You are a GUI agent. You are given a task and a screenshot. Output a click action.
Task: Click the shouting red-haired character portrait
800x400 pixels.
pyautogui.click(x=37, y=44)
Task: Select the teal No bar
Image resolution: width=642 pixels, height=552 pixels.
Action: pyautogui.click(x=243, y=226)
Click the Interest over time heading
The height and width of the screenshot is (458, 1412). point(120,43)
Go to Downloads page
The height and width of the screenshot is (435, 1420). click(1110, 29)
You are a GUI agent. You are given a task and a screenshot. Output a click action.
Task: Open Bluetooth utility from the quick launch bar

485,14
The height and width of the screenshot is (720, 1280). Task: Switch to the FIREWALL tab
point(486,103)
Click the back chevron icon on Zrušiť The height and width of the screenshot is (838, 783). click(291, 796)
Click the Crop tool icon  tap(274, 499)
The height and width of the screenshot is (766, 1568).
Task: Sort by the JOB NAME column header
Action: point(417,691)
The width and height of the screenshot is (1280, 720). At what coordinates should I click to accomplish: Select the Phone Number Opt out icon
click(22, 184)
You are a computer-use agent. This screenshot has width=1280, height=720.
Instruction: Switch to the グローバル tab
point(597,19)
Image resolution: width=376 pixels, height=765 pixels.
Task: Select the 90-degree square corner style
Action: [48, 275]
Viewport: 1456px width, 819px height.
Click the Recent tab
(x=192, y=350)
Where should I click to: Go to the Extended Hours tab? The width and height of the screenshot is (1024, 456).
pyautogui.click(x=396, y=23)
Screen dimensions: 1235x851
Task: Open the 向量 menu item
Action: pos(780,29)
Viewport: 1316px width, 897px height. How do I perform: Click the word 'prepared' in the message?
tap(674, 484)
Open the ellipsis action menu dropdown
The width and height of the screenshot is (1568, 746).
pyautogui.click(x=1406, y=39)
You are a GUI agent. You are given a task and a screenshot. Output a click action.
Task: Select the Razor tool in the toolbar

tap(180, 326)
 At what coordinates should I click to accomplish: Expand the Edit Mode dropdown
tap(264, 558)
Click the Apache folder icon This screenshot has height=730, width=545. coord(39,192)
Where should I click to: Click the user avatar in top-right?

#### [About this task]
Copy out the entire material exactly.

#### [Written solution]
You are a GUI agent. You are given a task and a screenshot. Output a click action.
Task: Click the shouting red-haired character portrait
800x400 pixels.
pyautogui.click(x=37, y=44)
Task: Select the teal No bar
Image resolution: width=642 pixels, height=552 pixels.
Action: pyautogui.click(x=243, y=226)
Click the Interest over time heading
The height and width of the screenshot is (458, 1412). point(120,43)
Go to Downloads page
The height and width of the screenshot is (435, 1420). click(1110, 29)
You are a GUI agent. You are given a task and a screenshot. Output a click action.
Task: Open Bluetooth utility from the quick launch bar

485,14
The height and width of the screenshot is (720, 1280). Task: Switch to the FIREWALL tab
point(486,103)
Click the back chevron icon on Zrušiť The height and width of the screenshot is (838, 783). click(291, 796)
Click the Crop tool icon  tap(274, 499)
The height and width of the screenshot is (766, 1568).
Task: Sort by the JOB NAME column header
Action: point(417,691)
The width and height of the screenshot is (1280, 720). At what coordinates should I click to accomplish: Select the Phone Number Opt out icon
click(22, 184)
You are a computer-use agent. This screenshot has width=1280, height=720.
Instruction: Switch to the グローバル tab
point(597,19)
Image resolution: width=376 pixels, height=765 pixels.
Task: Select the 90-degree square corner style
Action: [48, 275]
Viewport: 1456px width, 819px height.
Click the Recent tab
(x=192, y=350)
Where should I click to: Go to the Extended Hours tab? The width and height of the screenshot is (1024, 456).
pyautogui.click(x=396, y=23)
Screen dimensions: 1235x851
Task: Open the 向量 menu item
Action: pos(780,29)
Viewport: 1316px width, 897px height. How do I perform: Click the word 'prepared' in the message?
tap(674, 484)
Open the ellipsis action menu dropdown
The width and height of the screenshot is (1568, 746).
pyautogui.click(x=1406, y=39)
You are a GUI agent. You are given a task and a screenshot. Output a click action.
Task: Select the Razor tool in the toolbar

tap(180, 326)
 At what coordinates should I click to accomplish: Expand the Edit Mode dropdown
tap(264, 558)
Click the Apache folder icon This screenshot has height=730, width=545. coord(39,192)
Where should I click to: Click the user avatar in top-right?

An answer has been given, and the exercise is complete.